[Text and item location entries]

·····

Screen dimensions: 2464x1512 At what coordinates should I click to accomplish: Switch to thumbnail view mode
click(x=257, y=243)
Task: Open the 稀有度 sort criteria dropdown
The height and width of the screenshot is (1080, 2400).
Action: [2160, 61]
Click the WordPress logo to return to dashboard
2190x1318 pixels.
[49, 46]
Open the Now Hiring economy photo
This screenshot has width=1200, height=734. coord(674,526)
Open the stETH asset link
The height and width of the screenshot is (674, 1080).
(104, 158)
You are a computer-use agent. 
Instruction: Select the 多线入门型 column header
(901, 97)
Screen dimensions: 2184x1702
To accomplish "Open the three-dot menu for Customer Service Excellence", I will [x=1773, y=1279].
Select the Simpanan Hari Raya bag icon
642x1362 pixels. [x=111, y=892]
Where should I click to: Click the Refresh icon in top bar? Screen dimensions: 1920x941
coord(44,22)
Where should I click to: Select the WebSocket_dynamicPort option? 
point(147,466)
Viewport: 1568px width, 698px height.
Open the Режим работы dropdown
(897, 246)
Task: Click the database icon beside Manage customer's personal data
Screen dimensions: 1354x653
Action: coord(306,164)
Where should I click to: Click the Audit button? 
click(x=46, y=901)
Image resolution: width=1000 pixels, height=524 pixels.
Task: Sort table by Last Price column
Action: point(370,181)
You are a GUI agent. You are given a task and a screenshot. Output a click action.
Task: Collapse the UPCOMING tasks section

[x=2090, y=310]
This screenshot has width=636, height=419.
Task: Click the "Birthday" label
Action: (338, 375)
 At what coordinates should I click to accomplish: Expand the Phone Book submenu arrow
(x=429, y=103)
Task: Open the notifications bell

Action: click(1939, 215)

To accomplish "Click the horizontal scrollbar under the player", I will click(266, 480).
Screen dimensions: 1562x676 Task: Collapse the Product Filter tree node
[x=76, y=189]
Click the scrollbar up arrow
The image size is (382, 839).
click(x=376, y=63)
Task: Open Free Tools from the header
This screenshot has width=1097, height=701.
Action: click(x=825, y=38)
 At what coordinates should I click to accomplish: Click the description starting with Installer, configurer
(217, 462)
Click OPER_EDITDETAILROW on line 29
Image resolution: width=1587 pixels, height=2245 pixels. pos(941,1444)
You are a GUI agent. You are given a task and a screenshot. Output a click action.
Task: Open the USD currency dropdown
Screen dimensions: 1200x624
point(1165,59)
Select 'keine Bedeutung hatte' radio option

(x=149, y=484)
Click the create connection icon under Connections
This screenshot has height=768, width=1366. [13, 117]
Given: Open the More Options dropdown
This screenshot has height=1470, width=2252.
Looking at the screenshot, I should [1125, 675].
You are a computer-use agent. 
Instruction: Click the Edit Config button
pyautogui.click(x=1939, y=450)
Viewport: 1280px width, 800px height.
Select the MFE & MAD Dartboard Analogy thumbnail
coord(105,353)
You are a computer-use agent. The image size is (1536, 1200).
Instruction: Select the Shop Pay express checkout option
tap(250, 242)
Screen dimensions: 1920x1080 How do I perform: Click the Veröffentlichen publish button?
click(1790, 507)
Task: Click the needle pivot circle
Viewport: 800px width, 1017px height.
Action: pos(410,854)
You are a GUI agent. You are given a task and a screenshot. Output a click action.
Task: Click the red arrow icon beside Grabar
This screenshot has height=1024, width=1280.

·····

→ **PROMPT**
Write out all the entries again, swapping "Screen dimensions" for "Display size" and leaving everything else unchanged.

→ **RESULT OF THE EXERCISE**
Display size: 2464x1512 At what coordinates should I click to accomplish: Switch to thumbnail view mode
click(x=257, y=243)
Task: Open the 稀有度 sort criteria dropdown
The height and width of the screenshot is (1080, 2400).
Action: [2160, 61]
Click the WordPress logo to return to dashboard
2190x1318 pixels.
[49, 46]
Open the Now Hiring economy photo
This screenshot has width=1200, height=734. coord(674,526)
Open the stETH asset link
The height and width of the screenshot is (674, 1080).
(104, 158)
You are a computer-use agent. 
Instruction: Select the 多线入门型 column header
(901, 97)
Display size: 2184x1702
To accomplish "Open the three-dot menu for Customer Service Excellence", I will [x=1773, y=1279].
Select the Simpanan Hari Raya bag icon
642x1362 pixels. [x=111, y=892]
Where should I click to: Click the Refresh icon in top bar? Display size: 1920x941
coord(44,22)
Where should I click to: Select the WebSocket_dynamicPort option? 
point(147,466)
Viewport: 1568px width, 698px height.
Open the Режим работы dropdown
(897, 246)
Task: Click the database icon beside Manage customer's personal data
Display size: 1354x653
Action: coord(306,164)
Where should I click to: Click the Audit button? 
click(x=46, y=901)
Image resolution: width=1000 pixels, height=524 pixels.
Task: Sort table by Last Price column
Action: point(370,181)
You are a GUI agent. You are given a task and a screenshot. Output a click action.
Task: Collapse the UPCOMING tasks section

[x=2090, y=310]
This screenshot has width=636, height=419.
Task: Click the "Birthday" label
Action: (338, 375)
 At what coordinates should I click to accomplish: Expand the Phone Book submenu arrow
(x=429, y=103)
Task: Open the notifications bell

Action: click(1939, 215)

To accomplish "Click the horizontal scrollbar under the player", I will click(266, 480).
Display size: 1562x676 Task: Collapse the Product Filter tree node
[x=76, y=189]
Click the scrollbar up arrow
The image size is (382, 839).
click(x=376, y=63)
Task: Open Free Tools from the header
This screenshot has width=1097, height=701.
Action: click(x=825, y=38)
 At what coordinates should I click to accomplish: Click the description starting with Installer, configurer
(217, 462)
Click OPER_EDITDETAILROW on line 29
Image resolution: width=1587 pixels, height=2245 pixels. pos(941,1444)
You are a GUI agent. You are given a task and a screenshot. Output a click action.
Task: Open the USD currency dropdown
Display size: 1200x624
point(1165,59)
Select 'keine Bedeutung hatte' radio option

(x=149, y=484)
Click the create connection icon under Connections
This screenshot has height=768, width=1366. [13, 117]
Given: Open the More Options dropdown
This screenshot has height=1470, width=2252.
Looking at the screenshot, I should [1125, 675].
You are a computer-use agent. 
Instruction: Click the Edit Config button
pyautogui.click(x=1939, y=450)
Viewport: 1280px width, 800px height.
Select the MFE & MAD Dartboard Analogy thumbnail
coord(105,353)
You are a computer-use agent. The image size is (1536, 1200).
Instruction: Select the Shop Pay express checkout option
tap(250, 242)
Display size: 1920x1080 How do I perform: Click the Veröffentlichen publish button?
click(1790, 507)
Task: Click the needle pivot circle
Viewport: 800px width, 1017px height.
Action: pos(410,854)
You are a GUI agent. You are given a task and a screenshot. Output a click action.
Task: Click the red arrow icon beside Grabar
This screenshot has height=1024, width=1280.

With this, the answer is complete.